Tre giovani piemontesi propongono una nuova formulazione per la mosca dell’olivo.

L’utilizzo del caolino è una pratica conosciuta da anni, ma il formulato classico ha caratteristiche fisiche che ne rendono difficile l’applicazione

La natura, si sa, detta le proprie regole e quando si parla di olivicoltura non è da meno.

Il biennio 2014/2015 è stato caratterizzato da ingenti perdite nella produzione italiana di olive, con cali che sono arrivati fino all’80%. Il 2016 non ha conosciuto miglioramenti e, seppur nel 2017 è stato registrato qualche piccolo aumento, le promesse per il futuro sono tutto fuorché rosee.

Climi aridi e precipitazioni scarse hanno pesantemente influito sulla resa.

Non è stata da meno la Mosca olearia, l’elemento più pericoloso per l’olivicoltura. Questo insetto, infatti, si nutre del frutto, minando i raccolti e compromettendo la qualità dell’olio che risulta acido e sgradevole.

I diversi rimedi biologici, biotecnologici e chimici con i quali si è cercato di far fronte all’infestazione, nel migliore dei risultati hanno limitato i danni senza però intervenire radicalmente sul problema e il dibattito sul metodo più efficace e meno invasivo per intervenire resta ancora aperto.

Di fronte a questo confuso scenario, tre giovani ragazzi della provincia di Cuneo hanno dimostrato di avere le idee molto chiare.

Dopo aver finito gli studi e aver maturato una buona esperienza lavorativa nel settore, hanno cominciato a specializzarsi nella ricerca di nuove formulazioni per migliorare le tecniche colturali in agricoltura.

Nel 2017 la loro società, la Gobafert, ha presentato un’innovativa soluzione al problema della mosca dell’olivo: il Gobawhite. Si tratta della rielaborazione in chiave contemporanea di un metodo tradizionale basato sull’uso del caolino.

Nel dettaglio, il Gobawhite è una sospensione particolare a base di Caolino che, pur mantenendone inalterate tutte le proprietà intrinseche di questo, garantisce una maggiore adesività e durata del trattamento, rende più agevole la preparazione, la miscibilità e la distribuzione finale del prodotto, rispetto alla tradizionale formula in polvere.

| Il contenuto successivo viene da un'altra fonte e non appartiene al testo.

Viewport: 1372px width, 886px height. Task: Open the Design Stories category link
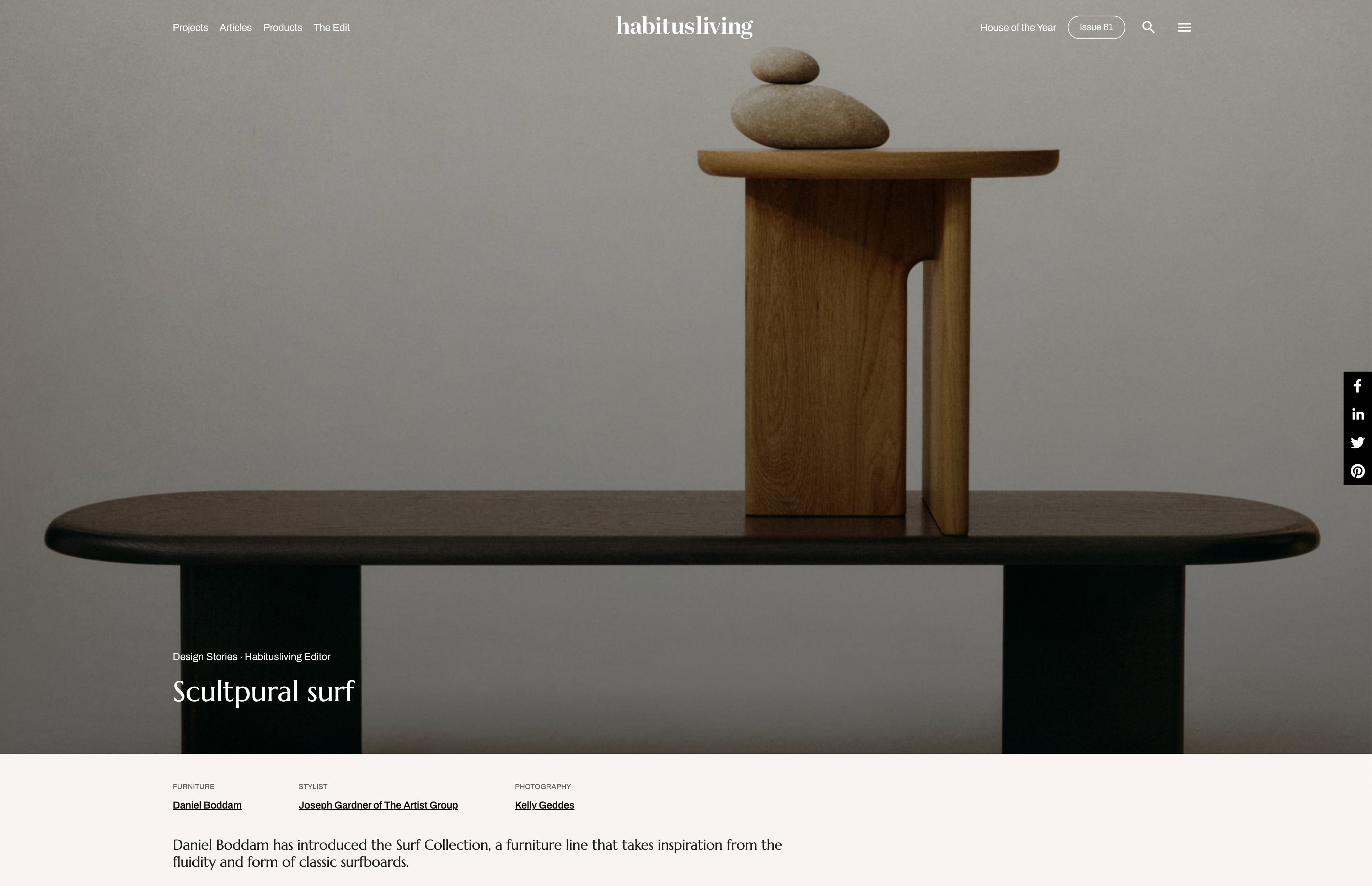click(x=205, y=657)
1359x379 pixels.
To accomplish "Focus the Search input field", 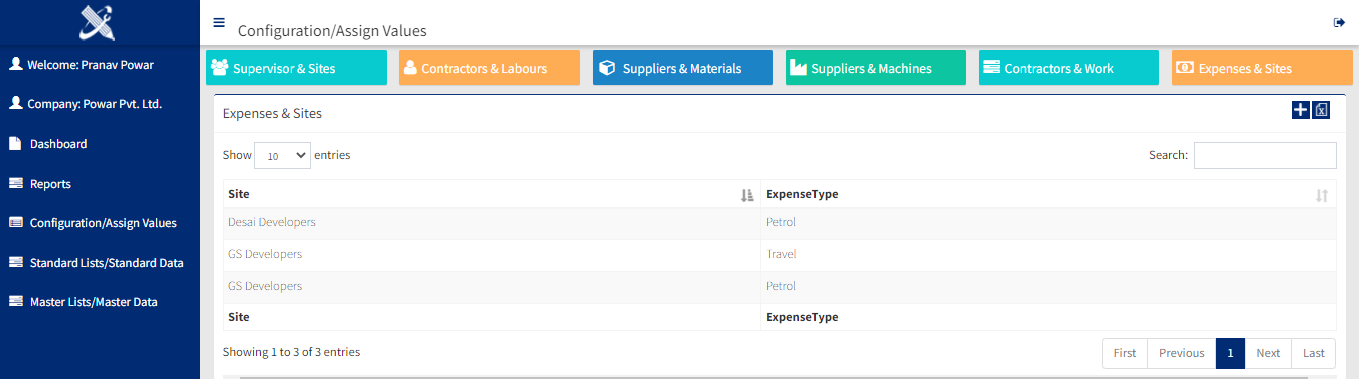I will [1265, 155].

«Ci siamo chiesti quali fossero i difetti della formulazione classica e i disagi nell’utilizzo riscontrati dagli agricoltori – spiega Silvio Gonella, responsabile tecnico della Gobafert –, così abbiamo cercato un formulato più pratico, più sicuro, che garantisse, al tempo stesso, una giusta efficacia».

Il prodotto, una delle risposte più recenti alla piaga della mosca olearia, è totalmente in regola con tutte le normative vigenti in materia e costituisce un fulgido esempio di come le nuove generazioni sappiano accogliere i metodi e le tecniche di lavorazione dei loro avi senza limitarsi a utilizzarle acriticamente.

Il Gobawhite alternato o miscelato con altri principi attivi, permette di ridurre i danni della mosca e di ridurne gli effetti dannosi, garantendo all’agricoltore una scelta, vista la totale eco-compatibilità del prodotto, che di quella natura le regole sa pienamente rispettare.